# WHAT YOU WILL DO:
Extend the notes on fixing Kodak TMax-400 film with salt, picking up after their final sentence.

Testing with drops of pure Rodinal 
Legend:

Kodak TMax-400 stripes «fixed» with salt.

On the left side I used only salt, in the middle salt+potassium bromide and on the right salt+potassium metabisulfite.

I didn't use temperature in this experiment.

Results:

The bowl with just salt already started crystallizing. The others not. The stripe on right acquired a brownish stain and is not better fixed than with just salt, but metabisulfite also prevented crystallization. Maybe other salts will also do it.
It is clear that the stripe in the middle, with Potassium Bromide, is better fixed than the others, after 48 hours. But not completely fixed yet!!! If so, no stain would appear after droping Rodinal pure on it.

Note:

Kodak TMax and similar films (T grain), multicoated films, are more difficult to fix. Even using regular Rapid Fixer, you would better let it for 30 minutes instead of just 2 minutes. Once I had some drag marks with Rapid Fixer and refixing for 30 minutes solved the problem. The fixer was not that new.

# PROVIDED INFORMATION:
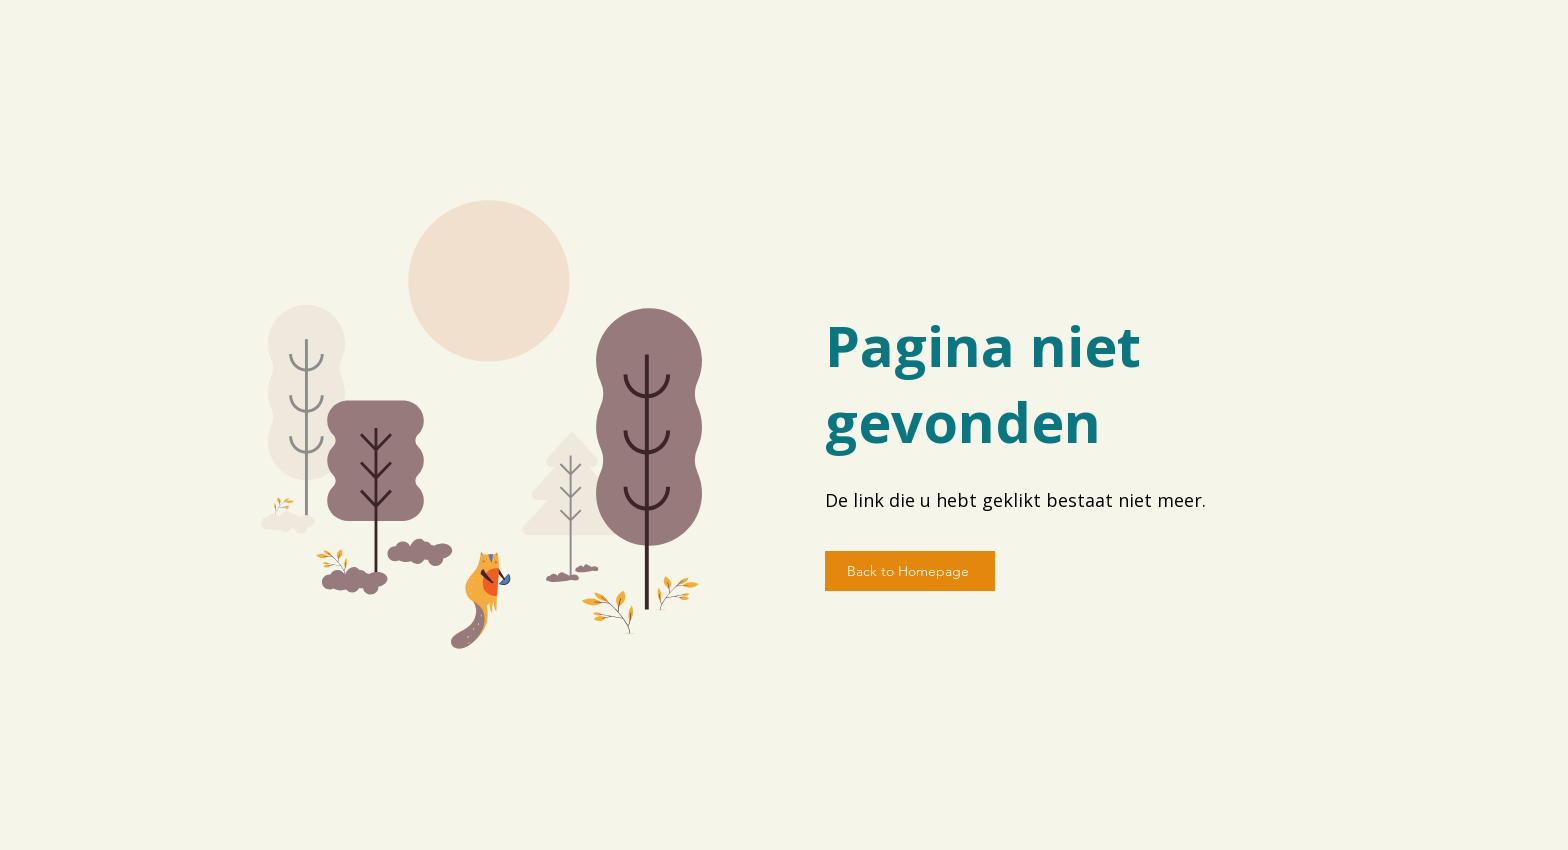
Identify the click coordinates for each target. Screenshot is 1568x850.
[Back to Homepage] (910, 571)
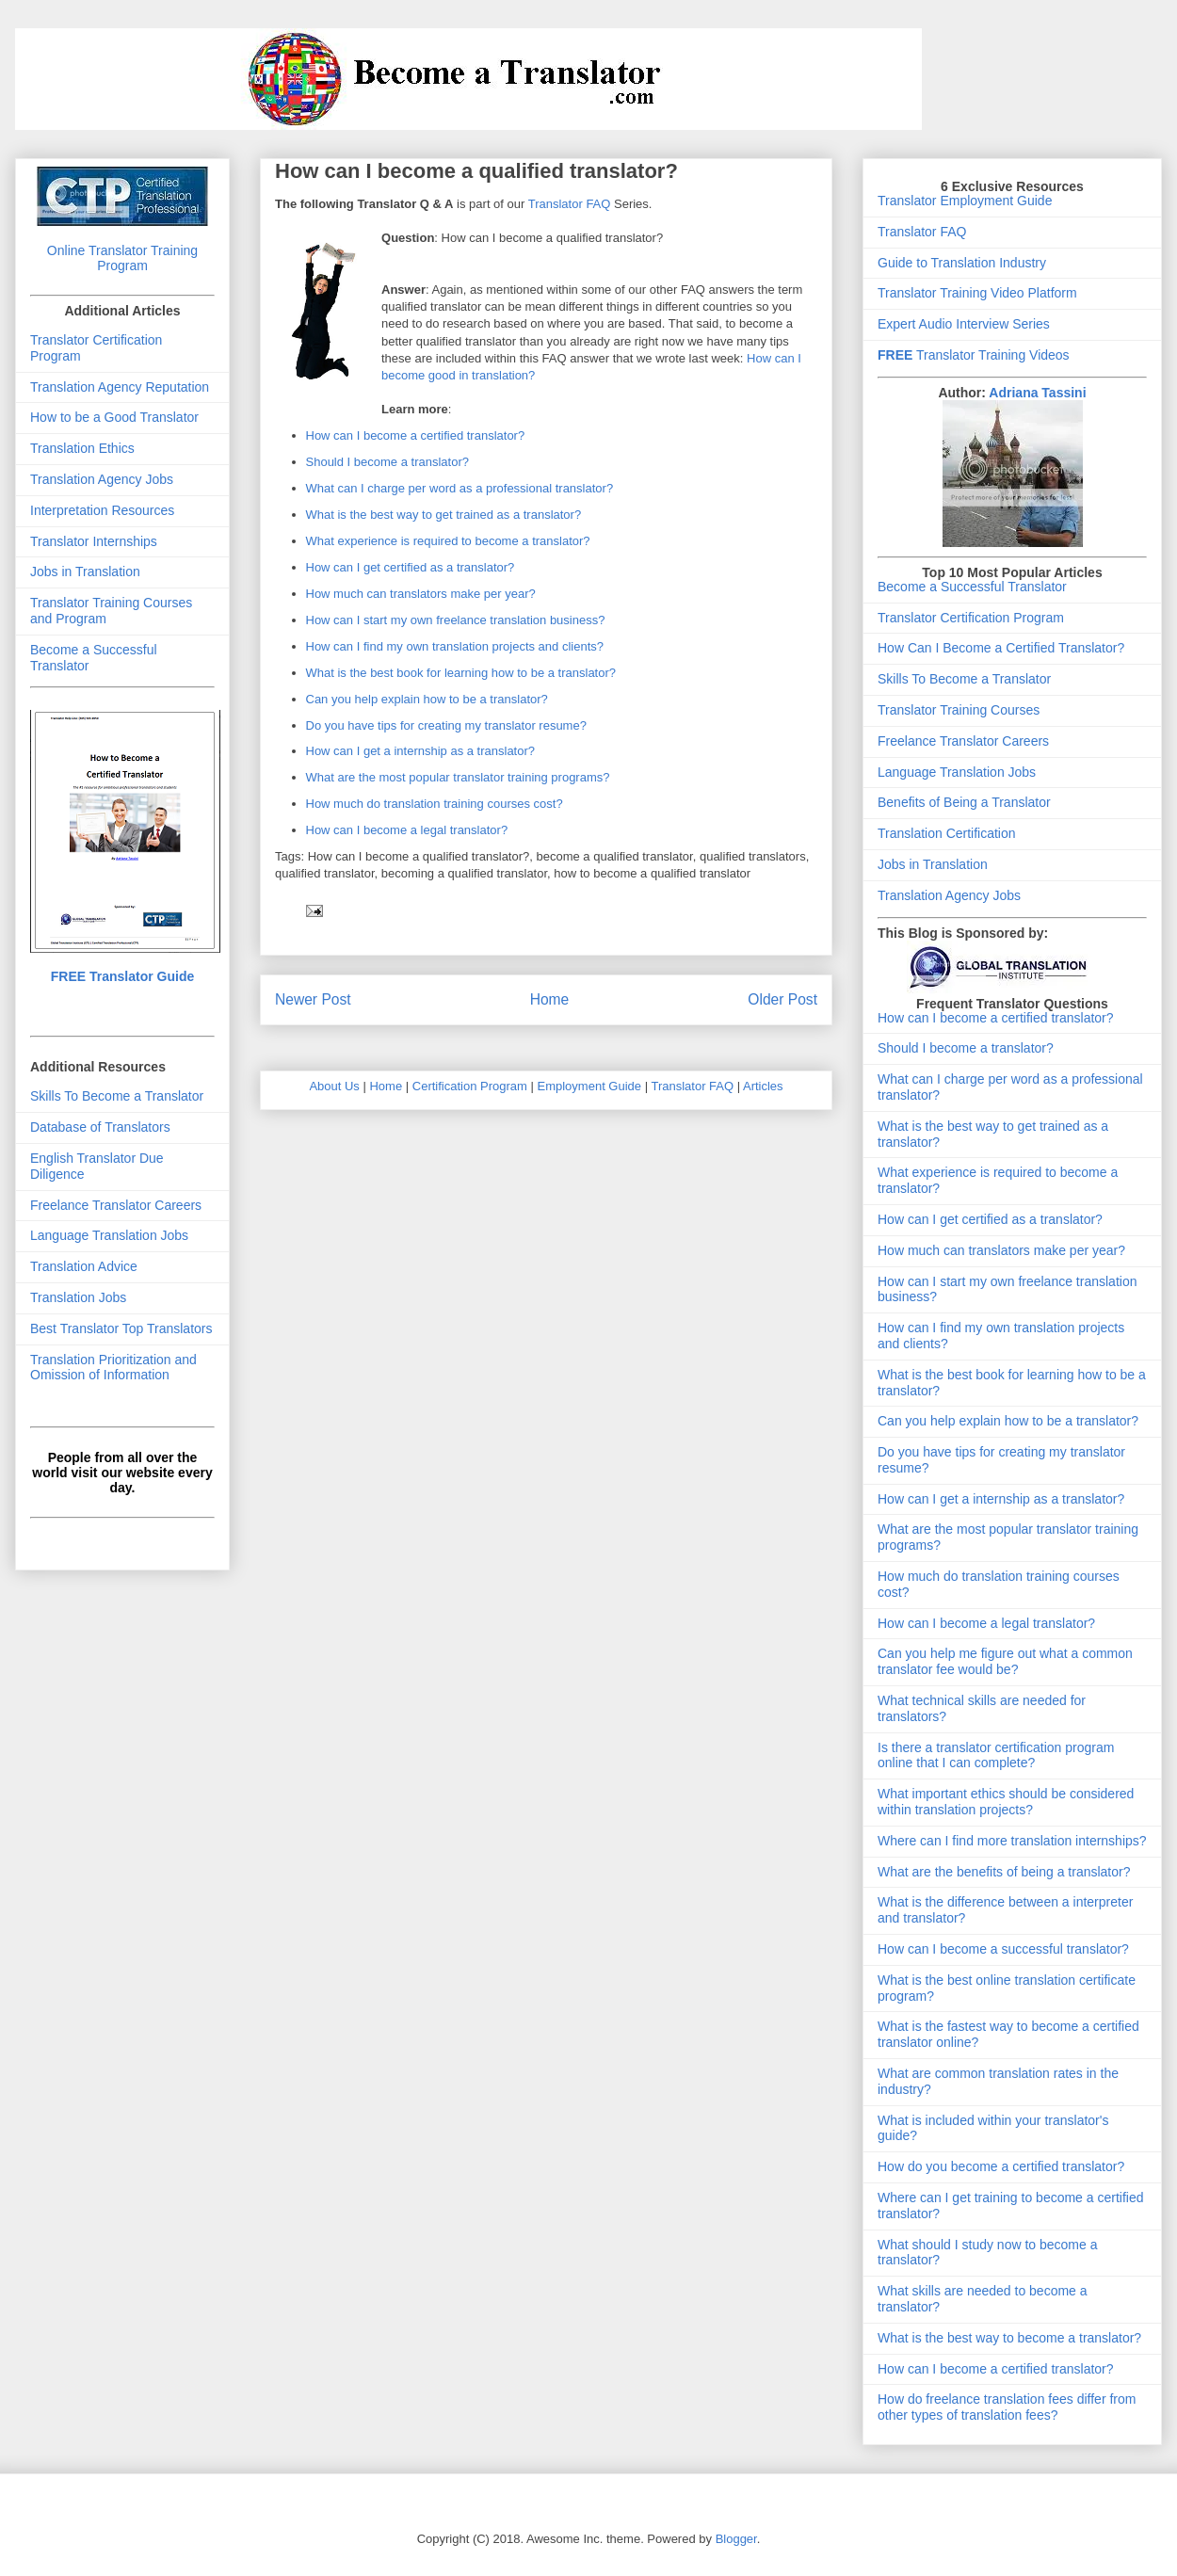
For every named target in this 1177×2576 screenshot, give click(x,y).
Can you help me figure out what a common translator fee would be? (1005, 1661)
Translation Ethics (82, 448)
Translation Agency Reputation (119, 386)
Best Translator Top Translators (121, 1328)
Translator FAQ (569, 204)
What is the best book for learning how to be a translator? (461, 673)
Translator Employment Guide (965, 200)
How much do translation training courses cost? (434, 804)
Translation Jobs (78, 1297)
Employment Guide (590, 1086)
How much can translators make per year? (421, 594)
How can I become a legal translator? (407, 830)
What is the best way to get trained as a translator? (444, 514)
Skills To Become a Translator (116, 1095)
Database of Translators (100, 1127)
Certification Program (469, 1086)
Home (550, 999)
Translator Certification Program (971, 617)
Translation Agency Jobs (101, 479)
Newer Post (313, 999)
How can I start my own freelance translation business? (455, 620)
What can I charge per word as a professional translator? (460, 488)
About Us (334, 1086)
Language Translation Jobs (109, 1235)
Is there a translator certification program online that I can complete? (996, 1755)
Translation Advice (83, 1266)
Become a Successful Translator (972, 586)
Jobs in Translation (85, 571)
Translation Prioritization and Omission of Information (113, 1367)
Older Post (782, 999)
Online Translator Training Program (122, 258)
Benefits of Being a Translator (964, 802)
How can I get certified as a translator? (410, 567)
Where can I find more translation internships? (1012, 1840)
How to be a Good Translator (114, 417)
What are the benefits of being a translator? (1004, 1871)
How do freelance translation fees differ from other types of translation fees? (1007, 2407)
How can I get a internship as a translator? (421, 751)
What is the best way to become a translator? (1009, 2337)
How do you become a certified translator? (1001, 2166)
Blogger (736, 2539)
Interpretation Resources (102, 510)
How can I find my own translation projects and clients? (455, 646)
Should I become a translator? (387, 462)
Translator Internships (93, 541)
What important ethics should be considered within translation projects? (1006, 1801)
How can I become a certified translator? (415, 435)
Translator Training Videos (974, 354)
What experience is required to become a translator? (448, 541)
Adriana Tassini (1037, 392)
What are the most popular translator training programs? (458, 777)
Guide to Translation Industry (962, 262)
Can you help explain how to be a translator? (427, 699)
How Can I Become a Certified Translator (997, 647)
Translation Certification (947, 833)
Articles (763, 1086)
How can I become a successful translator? (1003, 1948)
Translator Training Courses (959, 709)
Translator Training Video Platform (977, 292)
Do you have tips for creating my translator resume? (446, 725)
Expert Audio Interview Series (964, 323)
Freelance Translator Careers (116, 1205)
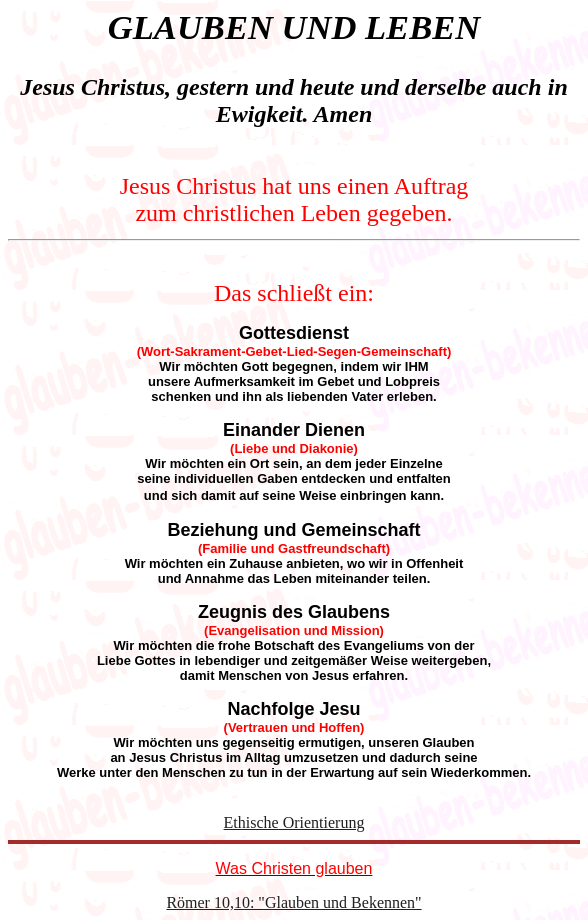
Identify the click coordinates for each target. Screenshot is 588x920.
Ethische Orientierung (294, 822)
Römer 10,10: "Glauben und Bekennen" (293, 902)
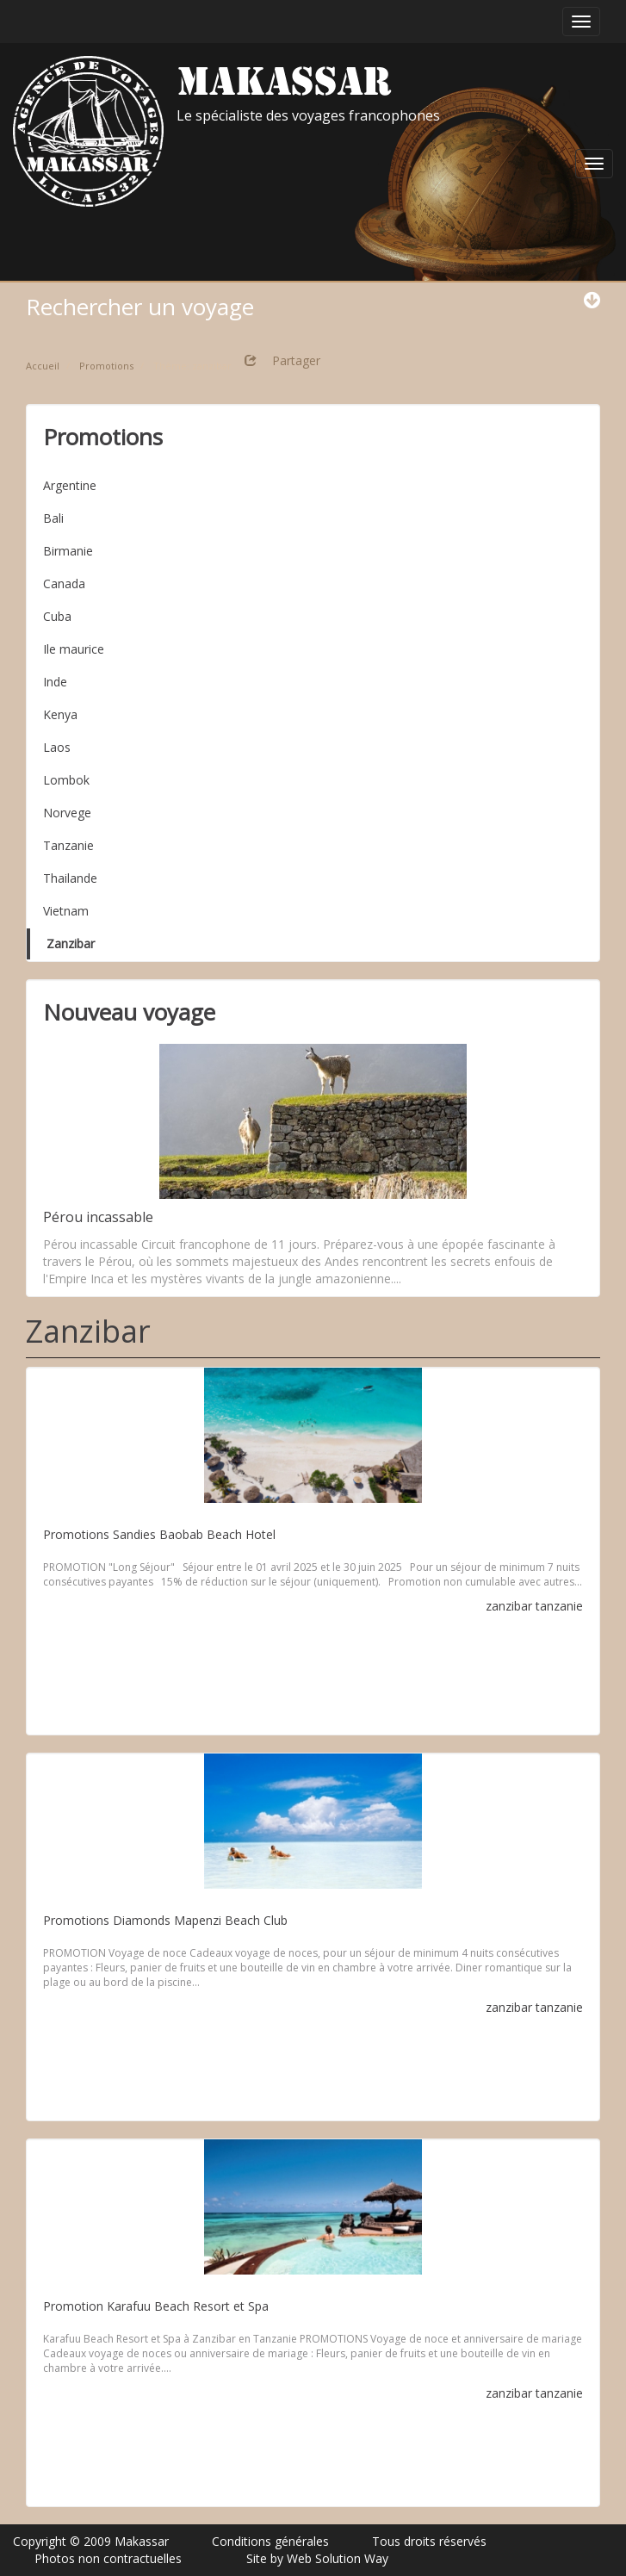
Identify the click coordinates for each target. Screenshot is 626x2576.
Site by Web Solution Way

# RESULT OF THE EXERCISE:
I might try to improve the results. making it possible to fix completely TMax films with salt.

3 comments:

IH said...

@Chronocrator,
I believe the fixing comes from the minute solubility of silver halides, and the salt ions cl- and br- might facilitate this by attacking the Ag atom in the AgHL and swap with the halide atom, so a saturated NaCl and KBr solution might have the best effect. Also if this hypothesis is true, this solution will never exhaust its fixing power, but you'll have to filter the AgHL off from time to time. but hey I'm a biochem major so not really sure about this :p
Cheers,
Ian

Henrique Sousa said...

Thanks for commenting and for your interpretation. Very interesting the non-exhaustion that need still to be tested.
Salt is very cheap and available everywhere. It does the job for the most films and does half the job with more resilient films. It is an alternative in certain difficult situations like beeing in places where you can't buy chemicals and you are not allowed to bring them. But even beeing a bad fix it is a fix and once at home films may be refixed in regular fixer.
If it could be improved with common available stuff that would be great.

apistokamil@gmail.com said...

Hello, you wrote that the Fomapan film needs 3 hours to fully cure, can you tell me how to mix during this time and whether to keep the temperature at 30°C?